--- EXERCISES TO COMPLETE ---
(A) In the execution plan excerpt, rename "outgoing" to "outbound" and give the passage starting at "SQL> select *" and ending at "object_type = 'VIEW' )".
(B) Can you recast the records, starting at the line that contains "Where should I click to: Click the Add-ons" and ending at the line that contains "Action: (x=548, y=307)", as a Markdown table with the columns Row and Line, leaving out blank lines?

--- GIVEN TEXT ---
• • • •

Predicate Information (identified by operation id):
---------------------------------------------------
   3 - access(("OBJECT_TYPE"='JAVA CLASS' OR "OBJECT_TYPE"='SYNONYM' OR "OBJECT_TYPE"='VIEW'))

The rephrased query using 3 separate per-category queries is:

SQL> select /*+ gather_plan_statistics */ max (maxts) from (
     select max (ts) maxts from outgoing where object_type = 'SYNONYM'
     union all
     select max (ts) maxts from outgoing where object_type = 'JAVA CLASS'
     union all
     select max (ts) maxts from outgoing where object_type = 'VIEW'
     ) ;

MAX(MAXTS)
---------------------------------------------------------------------------
01-DEC-16 14.56.36.841635

Elapsed: 00:00:00.15

SQL> select * from table(dbms_xplan.display_cursor(null, null, 'TYPICAL -BYTES IOSTATS LAST'));

SQL_ID 1yv5abfvs46y7, child number 0
-------------------------------------
select /*+ gather_plan_statistics */ max (maxts) from ( 
select max (ts) maxts from outgoing where object_type = 'SYNONYM' 
union all select max (ts) maxts from outgoing where object_type = 'JAVA CLASS' 
union all select max (ts) maxts from outgoing where object_type = 'VIEW' )

Plan hash value: 2647832233

------------------------------------------------------------------------------------------------------------------------------------------
| Id  | Operation                       | Name        | Starts | E-Rows | Cost(%CPU)| E-Time   | A-Rows |   A-Time   | Buffers | Reads  |
------------------------------------------------------------------------------------------------------------------------------------------
|   0 | SELECT STATEMENT                |             |      1 |        |    12(100)|          |      1 |00:00:00.04 |      12 |      9 |
|   1 |  SORT AGGREGATE                 |             |      1 |      1 |           |          |      1 |00:00:00.04 |      12 |      9 |
|   2 |   VIEW                          |             |      1 |      3 |    12  (0)| 00:00:01 |      3 |00:00:00.04 |      12 |      9 |
|   3 |    UNION-ALL                    |             |      1 |        |           |          |      3 |00:00:00.04 |      12 |      9 |
|   4 |     SORT AGGREGATE              |             |      1 |      1 |           |          |      1 |00:00:00.01 |       4 |      4 |
|   5 |      FIRST ROW                  |             |      1 |      1 |     4  (0)| 00:00:01 |      1 |00:00:00.01 |       4 |      4 |
|*  6 |       INDEX RANGE SCAN (MIN/MAX)| IX_OUTGOING |      1 |      1 |     4  (0)| 00:00:01 |      1 |00:00:00.01 |       4 |      4 |
|   7 |     SORT AGGREGATE              |             |      1 |      1 |           |          |      1 |00:00:00.01 |       4 |      3 |
|   8 |      FIRST ROW                  |             |      1 |      1 |     4  (0)| 00:00:01 |      1 |00:00:00.01 |       4 |      3 |
|*  9 |       INDEX RANGE SCAN (MIN/MAX)| IX_OUTGOING |      1 |      1 |     4  (0)| 00:00:01 |      1 |00:00:00.01 |       4 |      3 |
|  10 |     SORT AGGREGATE              |             |      1 |      1 |           |          |      1 |00:00:00.02 |       4 |      2 |
|  11 |      FIRST ROW                  |             |      1 |      1 |     4  (0)| 00:00:01 |      1 |00:00:00.02 |       4 |      2 |
|* 12 |       INDEX RANGE SCAN (MIN/MAX)| IX_OUTGOING |      1 |      1 |     4  (0)| 00:00:01 |      1 |00:00:00.02 |       4 |      2 |
------------------------------------------------------------------------------------------------------------------------------------------

Predicate Information (identified by operation id):
---------------------------------------------------
   6 - access("OBJECT_TYPE"='SYNONYM')

• • • •

--- TASK DATA ---

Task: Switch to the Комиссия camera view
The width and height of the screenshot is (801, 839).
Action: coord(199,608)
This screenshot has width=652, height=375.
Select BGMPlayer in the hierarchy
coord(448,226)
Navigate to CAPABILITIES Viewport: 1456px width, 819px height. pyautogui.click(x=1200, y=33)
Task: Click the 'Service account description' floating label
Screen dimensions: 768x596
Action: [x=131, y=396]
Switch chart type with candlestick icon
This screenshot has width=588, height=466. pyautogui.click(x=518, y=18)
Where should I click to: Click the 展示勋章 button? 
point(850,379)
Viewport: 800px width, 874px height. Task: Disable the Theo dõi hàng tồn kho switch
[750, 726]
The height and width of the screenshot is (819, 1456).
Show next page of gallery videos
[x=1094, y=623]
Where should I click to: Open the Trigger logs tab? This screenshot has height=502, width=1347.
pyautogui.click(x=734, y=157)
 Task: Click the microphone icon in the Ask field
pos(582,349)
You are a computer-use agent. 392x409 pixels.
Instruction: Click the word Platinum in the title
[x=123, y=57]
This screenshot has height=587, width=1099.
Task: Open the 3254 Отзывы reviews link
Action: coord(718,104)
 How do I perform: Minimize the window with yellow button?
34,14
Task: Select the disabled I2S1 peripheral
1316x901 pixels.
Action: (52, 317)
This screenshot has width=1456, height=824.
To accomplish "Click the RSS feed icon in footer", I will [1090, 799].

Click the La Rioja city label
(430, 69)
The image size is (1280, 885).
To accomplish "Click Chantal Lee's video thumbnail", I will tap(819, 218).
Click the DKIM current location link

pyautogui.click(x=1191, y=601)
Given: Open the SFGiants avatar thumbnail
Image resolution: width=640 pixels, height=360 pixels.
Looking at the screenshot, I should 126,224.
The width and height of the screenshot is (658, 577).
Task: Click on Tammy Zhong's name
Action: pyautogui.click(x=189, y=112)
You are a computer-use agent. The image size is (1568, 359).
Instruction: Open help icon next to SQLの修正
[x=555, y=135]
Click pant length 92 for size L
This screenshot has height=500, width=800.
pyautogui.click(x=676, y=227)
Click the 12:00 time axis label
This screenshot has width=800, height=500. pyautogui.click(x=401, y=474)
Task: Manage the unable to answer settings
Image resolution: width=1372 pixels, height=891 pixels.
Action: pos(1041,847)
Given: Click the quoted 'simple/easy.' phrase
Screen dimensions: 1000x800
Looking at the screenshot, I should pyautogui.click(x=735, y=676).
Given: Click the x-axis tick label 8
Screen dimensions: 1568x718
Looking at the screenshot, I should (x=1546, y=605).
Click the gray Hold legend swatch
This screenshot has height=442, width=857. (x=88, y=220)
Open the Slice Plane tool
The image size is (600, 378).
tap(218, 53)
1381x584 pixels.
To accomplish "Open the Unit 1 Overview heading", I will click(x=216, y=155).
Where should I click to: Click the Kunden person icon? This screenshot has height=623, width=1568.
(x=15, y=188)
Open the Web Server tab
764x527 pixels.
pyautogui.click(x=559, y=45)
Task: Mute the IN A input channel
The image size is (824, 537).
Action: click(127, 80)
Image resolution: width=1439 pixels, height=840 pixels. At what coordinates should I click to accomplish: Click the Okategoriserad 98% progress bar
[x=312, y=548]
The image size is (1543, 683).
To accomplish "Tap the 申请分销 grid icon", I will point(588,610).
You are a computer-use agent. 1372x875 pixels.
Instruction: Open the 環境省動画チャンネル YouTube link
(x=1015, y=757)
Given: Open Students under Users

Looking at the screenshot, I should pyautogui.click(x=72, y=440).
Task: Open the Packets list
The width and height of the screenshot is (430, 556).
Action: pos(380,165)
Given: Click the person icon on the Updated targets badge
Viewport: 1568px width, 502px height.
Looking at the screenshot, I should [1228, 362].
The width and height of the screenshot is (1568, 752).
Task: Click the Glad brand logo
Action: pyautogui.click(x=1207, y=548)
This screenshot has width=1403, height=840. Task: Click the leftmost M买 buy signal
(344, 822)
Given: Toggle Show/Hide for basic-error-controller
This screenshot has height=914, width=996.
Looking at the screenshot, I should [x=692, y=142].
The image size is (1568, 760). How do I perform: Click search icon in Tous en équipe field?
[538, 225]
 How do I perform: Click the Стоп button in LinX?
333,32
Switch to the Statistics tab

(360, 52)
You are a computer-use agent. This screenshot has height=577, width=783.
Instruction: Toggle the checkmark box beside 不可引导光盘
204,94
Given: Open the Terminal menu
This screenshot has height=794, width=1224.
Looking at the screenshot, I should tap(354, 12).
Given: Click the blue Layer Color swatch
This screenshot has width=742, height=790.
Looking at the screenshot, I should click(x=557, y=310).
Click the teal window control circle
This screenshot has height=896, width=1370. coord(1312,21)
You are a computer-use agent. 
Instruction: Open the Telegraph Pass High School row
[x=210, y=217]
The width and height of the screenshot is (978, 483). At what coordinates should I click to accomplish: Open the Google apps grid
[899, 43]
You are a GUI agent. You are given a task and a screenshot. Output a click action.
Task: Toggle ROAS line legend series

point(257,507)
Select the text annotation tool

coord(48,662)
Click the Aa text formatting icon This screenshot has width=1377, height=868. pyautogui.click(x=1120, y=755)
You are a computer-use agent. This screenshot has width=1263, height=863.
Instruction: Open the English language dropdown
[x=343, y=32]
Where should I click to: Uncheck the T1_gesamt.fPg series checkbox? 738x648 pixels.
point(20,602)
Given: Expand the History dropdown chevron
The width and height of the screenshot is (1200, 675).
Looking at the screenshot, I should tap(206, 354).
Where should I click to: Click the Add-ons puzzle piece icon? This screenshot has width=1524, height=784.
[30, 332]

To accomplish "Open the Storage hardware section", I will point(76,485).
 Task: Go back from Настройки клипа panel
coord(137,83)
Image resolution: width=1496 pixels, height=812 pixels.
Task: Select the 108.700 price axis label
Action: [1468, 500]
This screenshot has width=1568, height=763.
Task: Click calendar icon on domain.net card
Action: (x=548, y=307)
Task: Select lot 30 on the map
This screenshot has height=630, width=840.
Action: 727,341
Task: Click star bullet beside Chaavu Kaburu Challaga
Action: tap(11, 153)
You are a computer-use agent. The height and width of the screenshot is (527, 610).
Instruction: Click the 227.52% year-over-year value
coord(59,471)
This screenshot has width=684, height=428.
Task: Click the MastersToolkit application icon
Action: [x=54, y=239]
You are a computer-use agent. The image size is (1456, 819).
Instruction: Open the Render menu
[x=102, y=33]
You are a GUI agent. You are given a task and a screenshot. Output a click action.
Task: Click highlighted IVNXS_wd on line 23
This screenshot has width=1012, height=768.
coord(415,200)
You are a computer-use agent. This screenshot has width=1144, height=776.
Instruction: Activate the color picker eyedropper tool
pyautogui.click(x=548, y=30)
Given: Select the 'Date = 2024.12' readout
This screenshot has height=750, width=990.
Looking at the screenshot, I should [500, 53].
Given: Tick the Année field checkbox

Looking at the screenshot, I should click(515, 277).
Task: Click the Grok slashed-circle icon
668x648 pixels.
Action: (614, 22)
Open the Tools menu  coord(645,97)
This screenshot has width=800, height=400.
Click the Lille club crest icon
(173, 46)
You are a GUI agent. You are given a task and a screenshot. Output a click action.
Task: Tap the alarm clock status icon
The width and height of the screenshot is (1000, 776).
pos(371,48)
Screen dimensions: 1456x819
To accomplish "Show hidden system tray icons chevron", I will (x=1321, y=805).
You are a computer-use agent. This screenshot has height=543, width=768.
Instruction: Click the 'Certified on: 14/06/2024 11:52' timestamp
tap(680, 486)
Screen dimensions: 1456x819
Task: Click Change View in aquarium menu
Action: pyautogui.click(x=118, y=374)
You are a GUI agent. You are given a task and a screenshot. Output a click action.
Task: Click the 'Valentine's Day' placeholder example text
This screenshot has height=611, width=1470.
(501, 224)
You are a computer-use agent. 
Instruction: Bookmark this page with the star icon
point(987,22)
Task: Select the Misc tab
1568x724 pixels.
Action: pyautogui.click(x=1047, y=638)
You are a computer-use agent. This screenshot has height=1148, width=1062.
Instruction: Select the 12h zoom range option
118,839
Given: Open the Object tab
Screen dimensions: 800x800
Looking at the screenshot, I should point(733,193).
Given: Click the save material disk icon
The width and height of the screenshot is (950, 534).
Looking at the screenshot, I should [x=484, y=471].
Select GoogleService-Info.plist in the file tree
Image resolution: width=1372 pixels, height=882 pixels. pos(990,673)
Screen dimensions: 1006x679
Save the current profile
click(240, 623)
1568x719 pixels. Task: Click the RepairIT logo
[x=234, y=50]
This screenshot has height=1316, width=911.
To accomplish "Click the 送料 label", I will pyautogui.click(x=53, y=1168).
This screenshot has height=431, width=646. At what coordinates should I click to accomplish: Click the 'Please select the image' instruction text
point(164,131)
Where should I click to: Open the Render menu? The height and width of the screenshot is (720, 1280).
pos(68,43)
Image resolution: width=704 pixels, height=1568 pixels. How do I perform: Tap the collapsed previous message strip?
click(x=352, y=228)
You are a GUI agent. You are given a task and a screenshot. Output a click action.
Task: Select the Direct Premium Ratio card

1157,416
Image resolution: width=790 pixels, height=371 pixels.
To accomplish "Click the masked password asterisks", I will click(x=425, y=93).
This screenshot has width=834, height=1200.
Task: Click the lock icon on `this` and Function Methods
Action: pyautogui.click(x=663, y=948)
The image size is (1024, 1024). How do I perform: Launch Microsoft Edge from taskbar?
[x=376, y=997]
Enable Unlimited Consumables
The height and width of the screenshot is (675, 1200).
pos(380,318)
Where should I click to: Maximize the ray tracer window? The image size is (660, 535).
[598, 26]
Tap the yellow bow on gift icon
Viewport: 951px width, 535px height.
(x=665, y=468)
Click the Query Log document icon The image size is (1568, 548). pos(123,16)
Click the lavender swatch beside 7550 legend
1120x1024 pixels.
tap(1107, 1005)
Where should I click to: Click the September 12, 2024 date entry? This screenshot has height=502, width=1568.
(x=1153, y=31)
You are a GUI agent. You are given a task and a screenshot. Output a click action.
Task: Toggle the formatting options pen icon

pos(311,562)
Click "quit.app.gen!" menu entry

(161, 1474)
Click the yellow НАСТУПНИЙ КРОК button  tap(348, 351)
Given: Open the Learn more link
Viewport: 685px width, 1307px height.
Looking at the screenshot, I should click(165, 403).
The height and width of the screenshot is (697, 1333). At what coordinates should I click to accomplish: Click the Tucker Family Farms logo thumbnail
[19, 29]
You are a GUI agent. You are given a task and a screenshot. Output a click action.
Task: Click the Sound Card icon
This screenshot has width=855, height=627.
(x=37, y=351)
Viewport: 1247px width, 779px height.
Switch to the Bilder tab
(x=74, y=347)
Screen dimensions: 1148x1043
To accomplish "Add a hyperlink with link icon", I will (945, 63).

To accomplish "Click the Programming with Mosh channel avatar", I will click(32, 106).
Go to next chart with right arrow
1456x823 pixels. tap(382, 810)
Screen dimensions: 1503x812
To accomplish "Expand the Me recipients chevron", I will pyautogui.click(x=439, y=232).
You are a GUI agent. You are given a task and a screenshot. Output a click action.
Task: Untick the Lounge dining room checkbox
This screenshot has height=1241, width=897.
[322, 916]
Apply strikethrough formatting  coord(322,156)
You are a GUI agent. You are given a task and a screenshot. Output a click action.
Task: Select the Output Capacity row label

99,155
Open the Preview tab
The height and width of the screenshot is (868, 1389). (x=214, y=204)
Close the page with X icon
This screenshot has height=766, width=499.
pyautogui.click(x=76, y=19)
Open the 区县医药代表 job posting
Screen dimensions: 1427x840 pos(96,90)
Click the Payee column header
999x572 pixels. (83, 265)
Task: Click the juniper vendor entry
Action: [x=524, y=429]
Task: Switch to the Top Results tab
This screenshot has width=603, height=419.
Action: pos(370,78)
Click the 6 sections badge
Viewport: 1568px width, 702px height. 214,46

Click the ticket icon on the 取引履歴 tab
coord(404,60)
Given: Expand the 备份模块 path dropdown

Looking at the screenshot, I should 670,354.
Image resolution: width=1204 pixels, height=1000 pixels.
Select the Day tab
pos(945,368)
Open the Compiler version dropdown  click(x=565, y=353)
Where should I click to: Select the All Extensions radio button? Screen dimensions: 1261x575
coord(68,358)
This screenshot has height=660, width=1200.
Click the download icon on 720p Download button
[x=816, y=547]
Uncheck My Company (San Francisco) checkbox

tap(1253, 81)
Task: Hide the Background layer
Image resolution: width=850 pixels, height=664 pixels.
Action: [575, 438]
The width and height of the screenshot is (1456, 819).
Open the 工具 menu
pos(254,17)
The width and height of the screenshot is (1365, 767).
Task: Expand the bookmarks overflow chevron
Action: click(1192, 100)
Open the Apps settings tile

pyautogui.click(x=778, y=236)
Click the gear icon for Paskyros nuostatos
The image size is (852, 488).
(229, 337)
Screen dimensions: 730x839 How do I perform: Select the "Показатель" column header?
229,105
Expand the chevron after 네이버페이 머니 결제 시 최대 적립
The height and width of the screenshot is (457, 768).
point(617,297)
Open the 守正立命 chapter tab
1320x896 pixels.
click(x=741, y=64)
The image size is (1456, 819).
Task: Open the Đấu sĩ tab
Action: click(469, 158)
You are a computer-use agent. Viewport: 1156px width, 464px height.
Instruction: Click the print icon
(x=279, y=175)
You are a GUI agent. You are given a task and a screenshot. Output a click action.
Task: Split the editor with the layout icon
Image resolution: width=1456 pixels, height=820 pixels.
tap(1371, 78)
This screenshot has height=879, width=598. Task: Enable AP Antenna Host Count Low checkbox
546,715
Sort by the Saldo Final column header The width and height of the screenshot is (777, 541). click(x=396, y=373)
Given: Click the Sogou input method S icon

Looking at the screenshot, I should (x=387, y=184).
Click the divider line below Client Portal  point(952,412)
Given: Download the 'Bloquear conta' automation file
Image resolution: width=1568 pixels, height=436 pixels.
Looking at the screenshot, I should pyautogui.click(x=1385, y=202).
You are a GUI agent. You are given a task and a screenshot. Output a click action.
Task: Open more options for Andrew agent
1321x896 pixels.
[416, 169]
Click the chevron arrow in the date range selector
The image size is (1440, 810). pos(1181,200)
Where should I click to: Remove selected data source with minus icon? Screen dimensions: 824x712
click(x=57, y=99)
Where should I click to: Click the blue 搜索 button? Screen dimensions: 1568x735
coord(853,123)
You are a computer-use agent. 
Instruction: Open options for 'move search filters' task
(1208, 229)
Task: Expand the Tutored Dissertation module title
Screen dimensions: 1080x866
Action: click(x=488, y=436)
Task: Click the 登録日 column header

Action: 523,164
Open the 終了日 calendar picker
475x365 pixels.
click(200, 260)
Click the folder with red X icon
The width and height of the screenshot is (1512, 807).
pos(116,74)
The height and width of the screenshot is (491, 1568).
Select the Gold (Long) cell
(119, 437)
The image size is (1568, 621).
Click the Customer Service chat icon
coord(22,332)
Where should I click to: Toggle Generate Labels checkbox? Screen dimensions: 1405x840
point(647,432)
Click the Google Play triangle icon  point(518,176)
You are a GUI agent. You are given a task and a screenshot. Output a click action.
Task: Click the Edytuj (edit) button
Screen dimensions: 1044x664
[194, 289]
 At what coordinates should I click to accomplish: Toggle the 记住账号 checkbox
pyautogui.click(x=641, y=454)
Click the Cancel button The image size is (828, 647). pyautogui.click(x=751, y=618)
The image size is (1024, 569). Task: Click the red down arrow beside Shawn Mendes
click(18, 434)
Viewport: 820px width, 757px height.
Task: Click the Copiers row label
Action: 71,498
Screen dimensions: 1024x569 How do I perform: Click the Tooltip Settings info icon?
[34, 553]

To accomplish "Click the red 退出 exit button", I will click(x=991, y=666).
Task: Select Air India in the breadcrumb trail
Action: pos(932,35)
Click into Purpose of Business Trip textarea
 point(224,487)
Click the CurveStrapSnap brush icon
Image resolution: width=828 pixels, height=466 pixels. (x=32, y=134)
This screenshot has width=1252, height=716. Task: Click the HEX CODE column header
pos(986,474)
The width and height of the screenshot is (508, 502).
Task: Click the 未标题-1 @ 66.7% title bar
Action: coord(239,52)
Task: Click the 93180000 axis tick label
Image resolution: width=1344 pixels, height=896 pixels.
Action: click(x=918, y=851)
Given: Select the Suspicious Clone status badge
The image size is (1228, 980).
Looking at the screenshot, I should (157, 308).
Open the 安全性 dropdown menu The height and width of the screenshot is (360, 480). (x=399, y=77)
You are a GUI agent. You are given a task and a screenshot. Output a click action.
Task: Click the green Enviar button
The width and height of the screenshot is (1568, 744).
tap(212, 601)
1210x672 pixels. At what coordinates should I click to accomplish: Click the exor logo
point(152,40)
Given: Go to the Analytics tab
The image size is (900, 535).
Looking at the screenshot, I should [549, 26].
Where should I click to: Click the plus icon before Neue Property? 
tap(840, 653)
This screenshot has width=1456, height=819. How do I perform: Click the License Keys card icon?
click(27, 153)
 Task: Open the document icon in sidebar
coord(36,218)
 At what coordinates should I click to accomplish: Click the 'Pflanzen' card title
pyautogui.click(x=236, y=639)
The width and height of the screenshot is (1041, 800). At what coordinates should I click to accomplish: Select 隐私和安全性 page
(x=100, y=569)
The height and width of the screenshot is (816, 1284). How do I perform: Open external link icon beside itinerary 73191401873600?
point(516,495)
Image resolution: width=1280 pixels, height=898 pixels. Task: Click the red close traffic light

• • • •

--- WRITTEN RESPONSES ---
(A)
SQL> select * from table(dbms_xplan.display_cursor(null, null, 'TYPICAL -BYTES IOSTATS LAST'));

SQL_ID 1yv5abfvs46y7, child number 0
-------------------------------------
select /*+ gather_plan_statistics */ max (maxts) from ( 
select max (ts) maxts from outbound where object_type = 'SYNONYM' 
union all select max (ts) maxts from outbound where object_type = 'JAVA CLASS' 
union all select max (ts) maxts from outbound where object_type = 'VIEW' )

(B)
| Row | Line |
|---|---|
| 1 | Where should I click to: Click the Add-ons puzzle piece icon? This screenshot has width=1524, height=784. |
| 2 | [30, 332] |
| 3 | To accomplish "Open the Storage hardware section", I will point(76,485). |
| 4 |  Task: Go back from Настройки клипа panel |
| 5 | coord(137,83) |
| 6 | Image resolution: width=1496 pixels, height=812 pixels. |
| 7 | Task: Select the 108.700 price axis label |
| 8 | Action: [1468, 500] |
| 9 | This screenshot has width=1568, height=763. |
| 10 | Task: Click calendar icon on domain.net card |
| 11 | Action: (x=548, y=307) |